Distributed Parallelism
----------------------------------------------------


.. admonition:: Overview
   :class: Overview

    * **Tutorial:** 30 min

    #. Learn how to use MPI for distributed parallelism.
    #. Understand the relationship between distributed parallelism and MPI.


We will use the GPU programming in Numba to accelerate our code.

Distributed parallelism is a model of parallel computing where the workload is split across multiple 
independent computing units (often across different machines), each with its own memory and processor. 
These units communicate and coordinate via a network.

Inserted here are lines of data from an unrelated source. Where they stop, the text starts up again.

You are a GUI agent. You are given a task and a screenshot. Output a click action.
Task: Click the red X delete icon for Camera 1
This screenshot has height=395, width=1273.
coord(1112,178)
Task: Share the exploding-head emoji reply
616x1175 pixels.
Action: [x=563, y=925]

``MPI`` (Message Passing Interface) is the primary programming model and standard used to implement 
distributed parallelism.  MPI is a standardized and portable message-passing system designed to allow processes to communicate 
with each other in a distributed computing environment. It provides a set of functions that enable 
data exchange, synchronization, and coordination among processes running on different nodes in a 
cluster or across multiple machines. 

.. list-table:: Relationship Between Distributed Parallelism and MPI
   :widths: 30 70
   :header-rows: 1

   * - Distributed Parallelism Concept
     - How MPI Supports It
   * - **Multiple Processes**
     - MPI programs run as multiple processes, each with its own ID (``rank``).
   * - **Independent Memory**
     - Each MPI process has its own address space (no shared memory).
   * - **Communication Between Nodes**
     - MPI provides functions like ``Send``, ``Recv``, ``Scatter``, ``Gather``, and ``Broadcast``.
   * - **Synchronization**
     - MPI allows synchronization (e.g., ``Barrier``) to coordinate steps.
   * - **Scalability**
     - MPI programs scale to thousands of processes on large clusters.

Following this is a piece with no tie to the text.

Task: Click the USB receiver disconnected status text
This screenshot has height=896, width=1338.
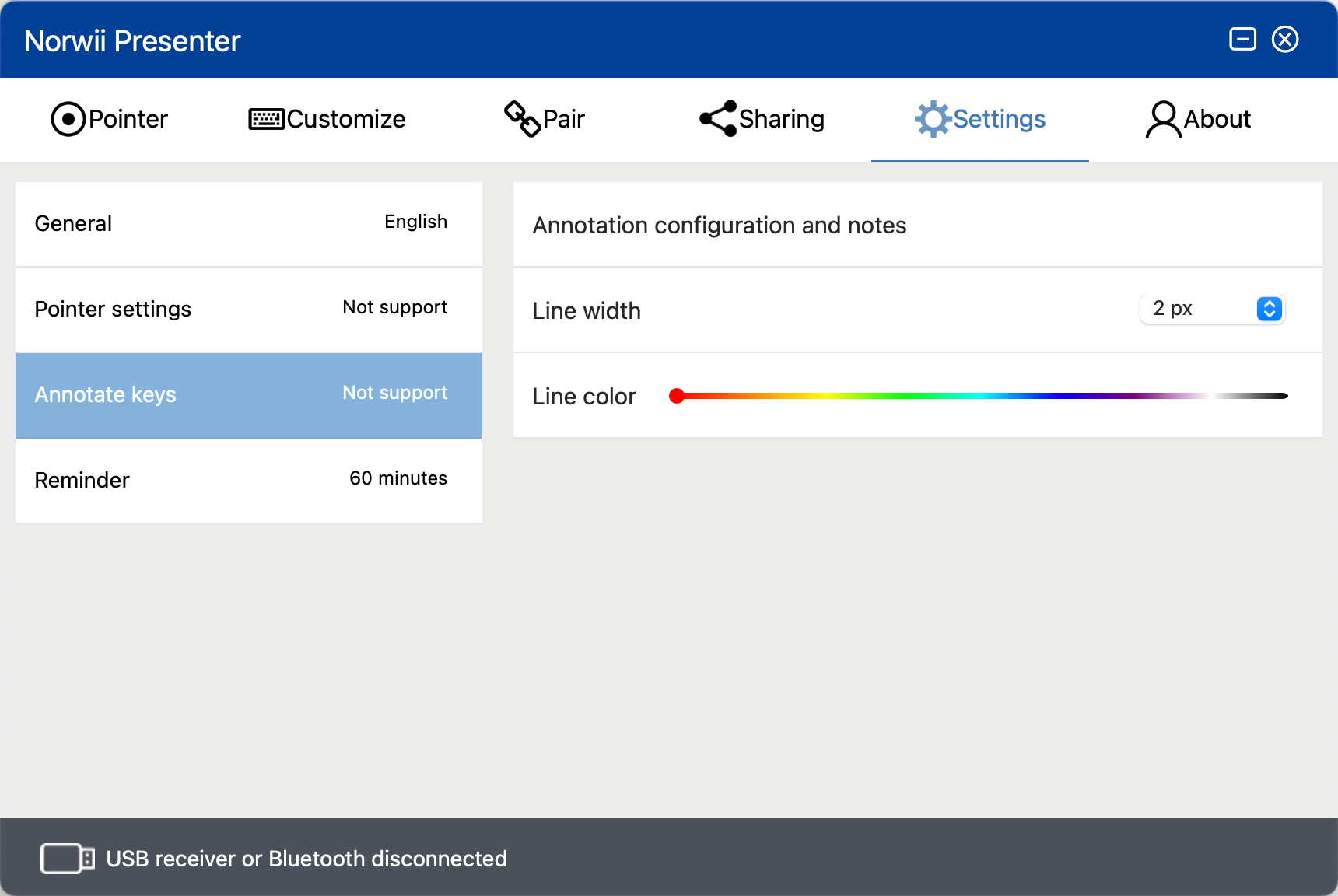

.. admonition:: Explanation
   :class: attention

        MPI uses message passing to coordinate and communicate between independent processes. These processes:
        * Run independently (separate memory and execution).
        * Communicate by sending and receiving messages.
        * Are typically started together via a launcher like ``mpirun``.


Overview Diagram
^^^^^^^^^^^^^^^^^^^^^^^^^^^^^^^^

This program demonstrates how to use ``mpi4py`` to perform **parallel array addition**. It splits two 
arrays among processes, computes the addition in parallel, and gathers the result.

.. code-block:: text

               +---------+         +---------+         +---------+
               | Rank 0  |         | Rank 1  |   ...   | Rank N  |
               +---------+         +---------+         +---------+
                    ↓                   ↓                   ↓
             [A0, A1, A2,...]     [An, An+1,...]     [Am,..., A99]
             [B0, B1, B2,...]     [Bn, Bn+1,...]     [Bm,..., B99]
                    ↓                   ↓                   ↓
             [C0, C1, C2,...]     [Cn, Cn+1,...]     [Cm,..., C99]
                    ↓                   ↓                   ↓
                         → GATHERED TO RANK 0 →
                  [C0, C1, C2, ..., C99] (Final Result)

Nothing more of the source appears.